Ah! sí; tuo messo era colui...
Polif.   Ti accechi,
Merope, tanto? Io mai nol vidi; il giuro.
Se quí celato il tuo figliuol venia
solo, fuggiasco, in menzognere vesti,
come saperlo io mai potea? Colui,
che il trucidò, come il potea (deh dimmi)

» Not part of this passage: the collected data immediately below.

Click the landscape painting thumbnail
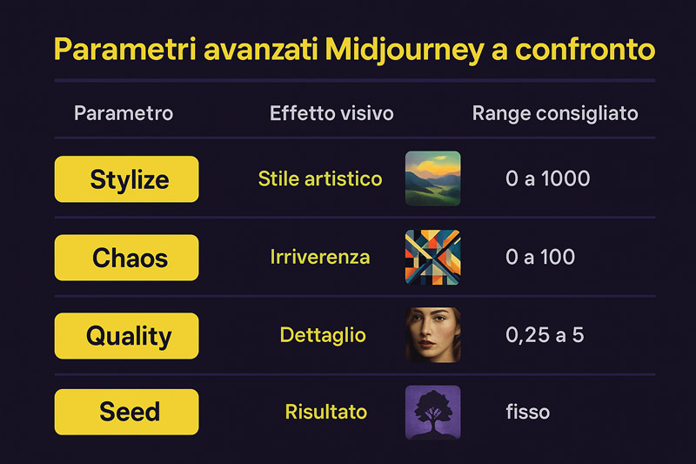Image resolution: width=696 pixels, height=464 pixels. [432, 178]
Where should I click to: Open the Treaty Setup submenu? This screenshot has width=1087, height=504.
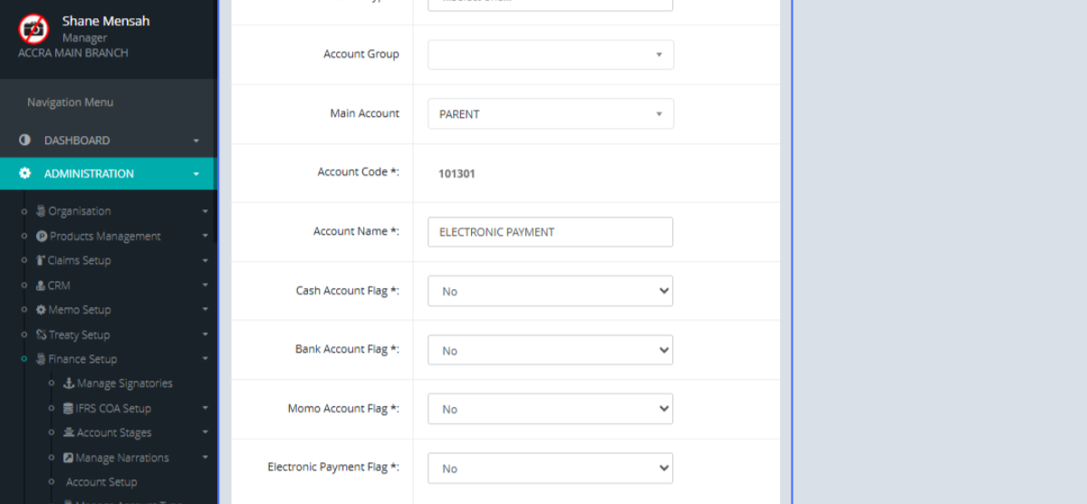point(79,334)
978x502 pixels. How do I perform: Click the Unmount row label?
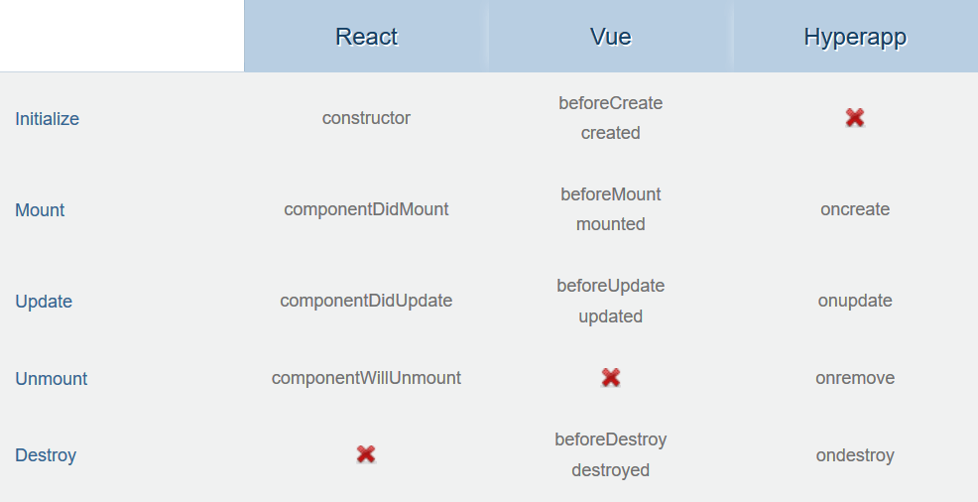pos(51,379)
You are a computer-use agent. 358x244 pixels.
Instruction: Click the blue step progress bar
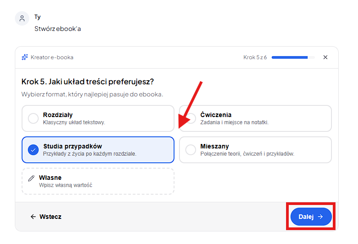pyautogui.click(x=293, y=57)
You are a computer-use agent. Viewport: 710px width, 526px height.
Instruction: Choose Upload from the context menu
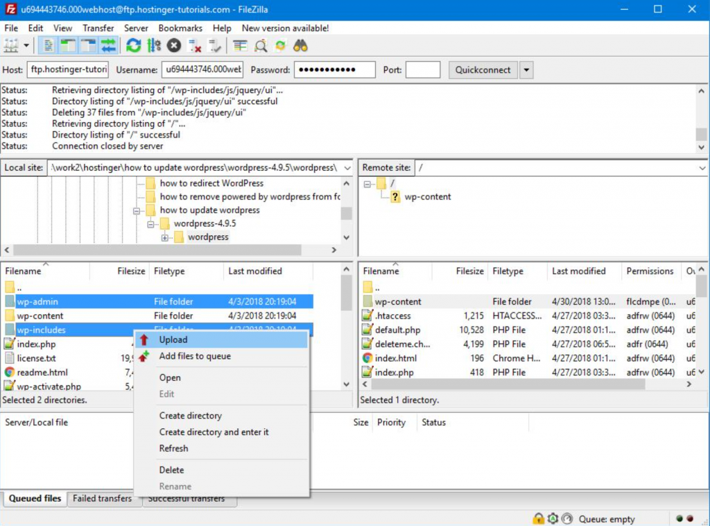point(173,339)
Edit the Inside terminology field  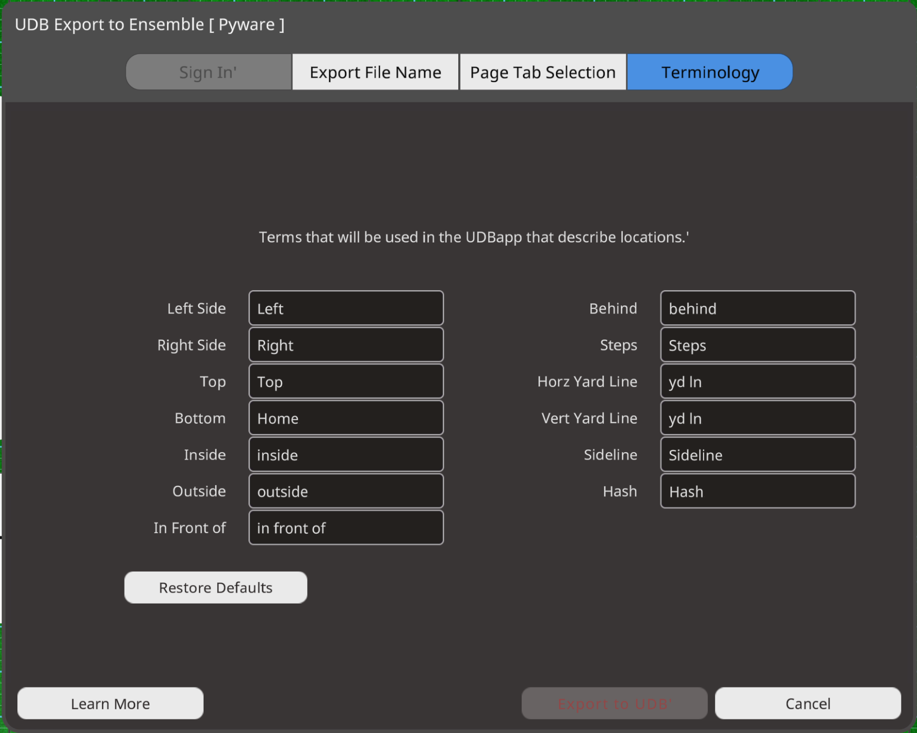(x=346, y=455)
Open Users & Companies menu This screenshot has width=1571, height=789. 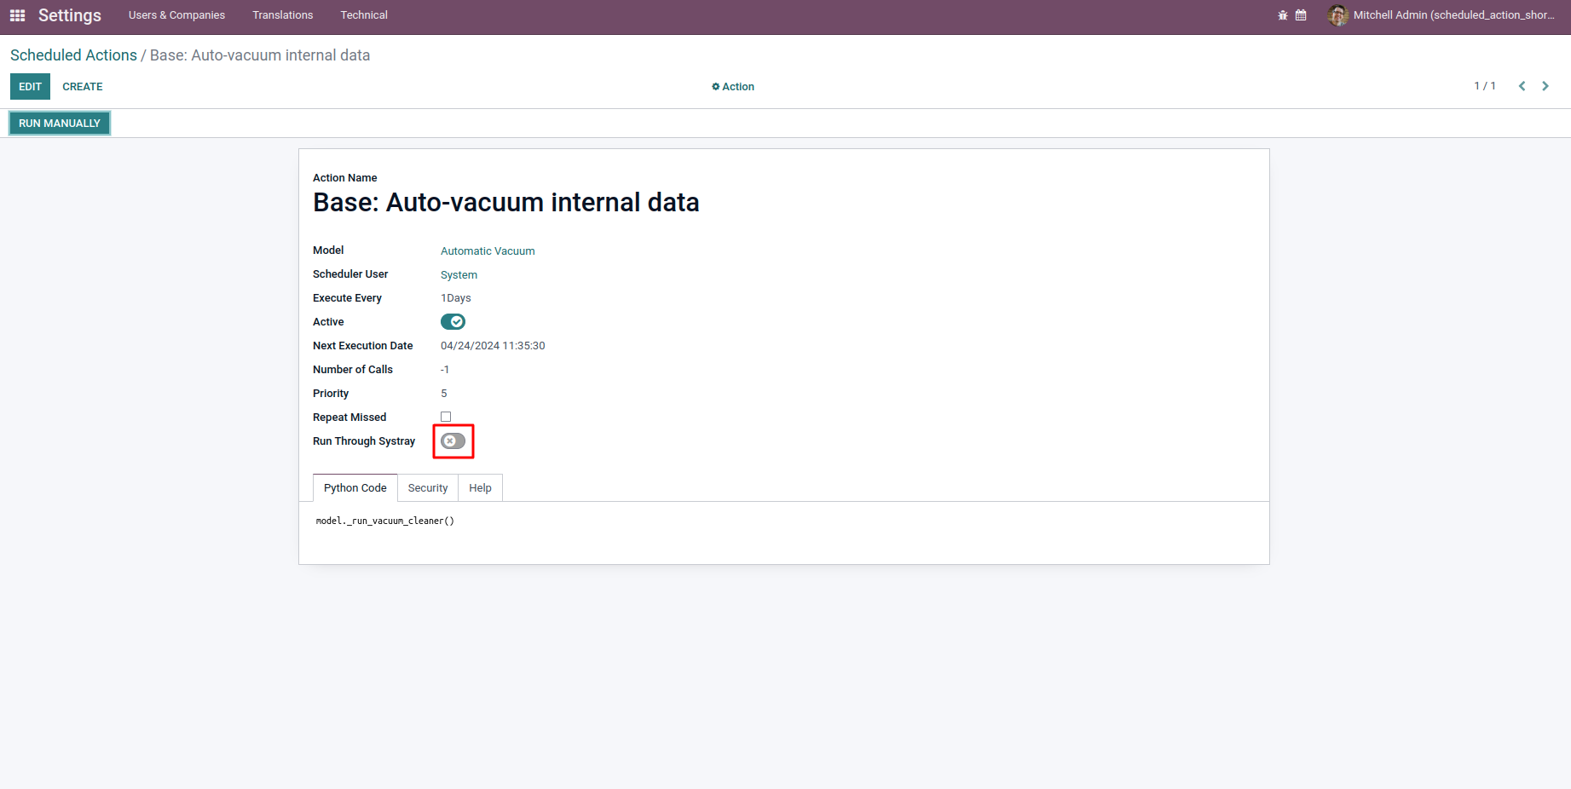pyautogui.click(x=176, y=15)
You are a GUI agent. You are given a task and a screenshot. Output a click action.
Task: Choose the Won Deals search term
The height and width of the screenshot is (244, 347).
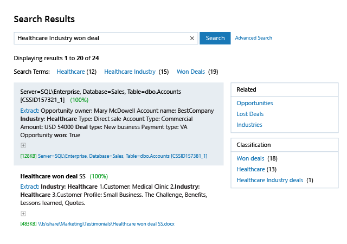191,72
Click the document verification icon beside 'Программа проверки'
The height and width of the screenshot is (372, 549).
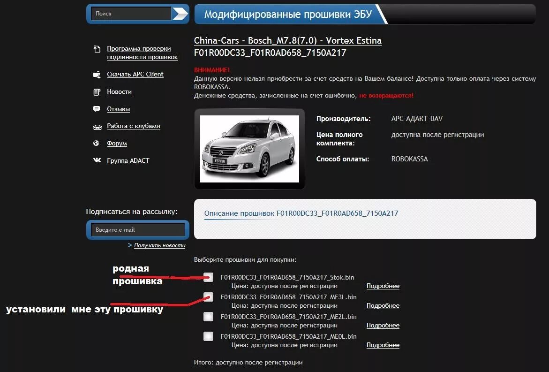[x=97, y=48]
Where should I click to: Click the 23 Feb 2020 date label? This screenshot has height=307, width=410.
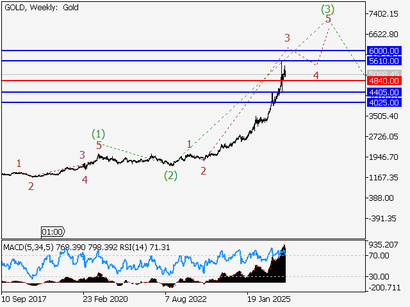point(105,298)
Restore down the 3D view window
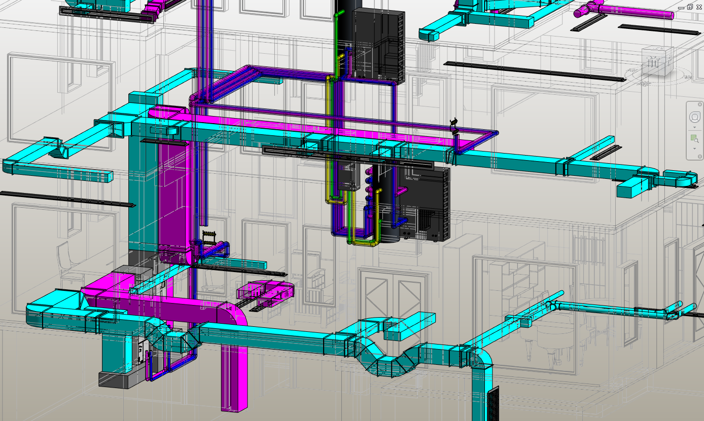Image resolution: width=704 pixels, height=421 pixels. pos(690,7)
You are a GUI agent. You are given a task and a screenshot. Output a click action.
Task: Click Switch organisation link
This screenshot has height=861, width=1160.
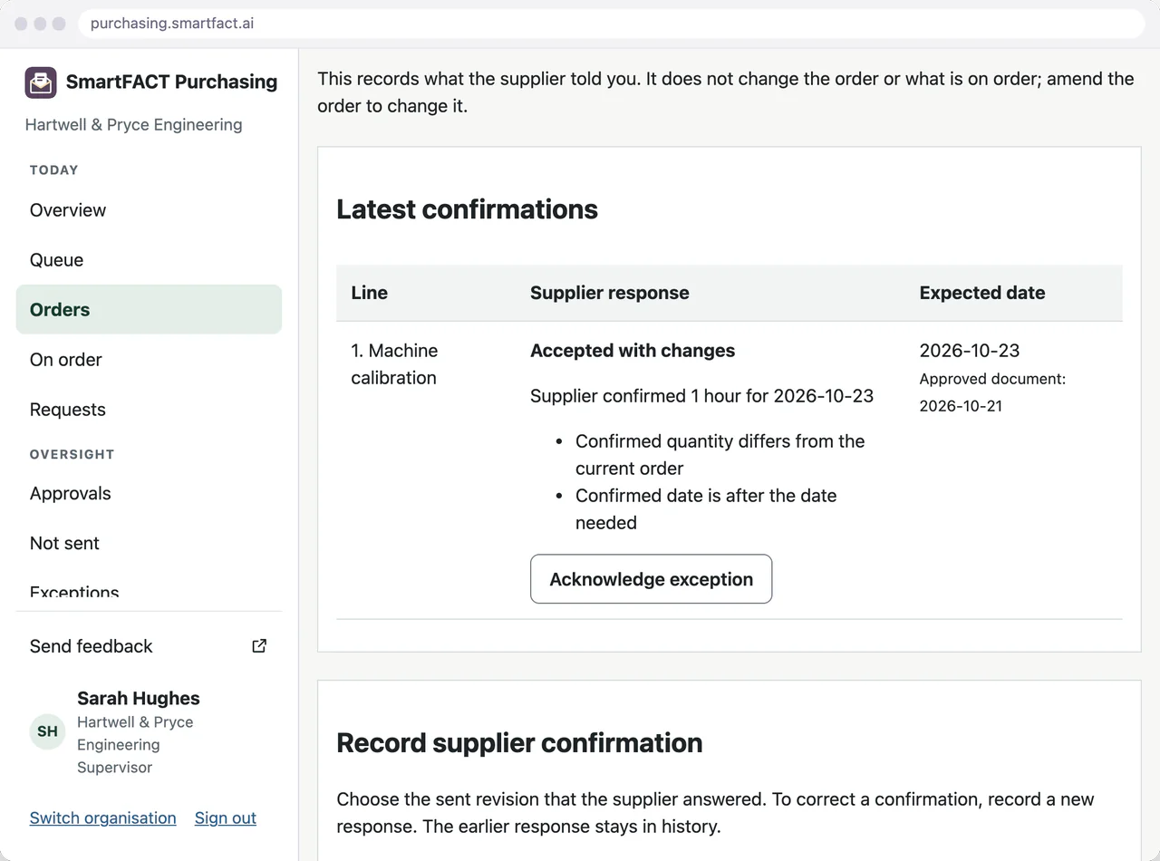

ravvisar egli mai, se a lui non meno
era ignoto, che a me? Vuoi piú? tu stessa
dell’uccisor pietade non mostrasti?
Nol lasciai forse io teco? a piacer tuo
non l’hai tu stessa interrogato? donna
del suo destin non ti fec’io?
Mer.   Se reo
dunque non sei del colpo, in questa reggia
sta fra tue man quell’uccisore infame:
può sol vendetta alcuno istante ancora
me rattenere in vita. Or fa, ch’io il vegga
vittima tosto cader sulla tomba
dell’inulto Cresfonte; ivi l’infida
alma spirar fra mille strazj e mille
fa ch’io ’l vegga: ed allora...
Polif.   Io dare a dritto
potrei mercede a chi svenava un vile,
che a tradimento a uccider me veniva:
ma pur (s’io son qual tu mi tacci, or mira)
del mio nemico vendicar la morte
io stesso voglio: e ten prometto intera
giustizia in breve...
Mer.   Aspra la voglio, e pronta,
e inaudita, e terribile: null’altro
mai ti chiedei: favore ultimo, e primo,
questo mi fia da te... Ma, vero parli?...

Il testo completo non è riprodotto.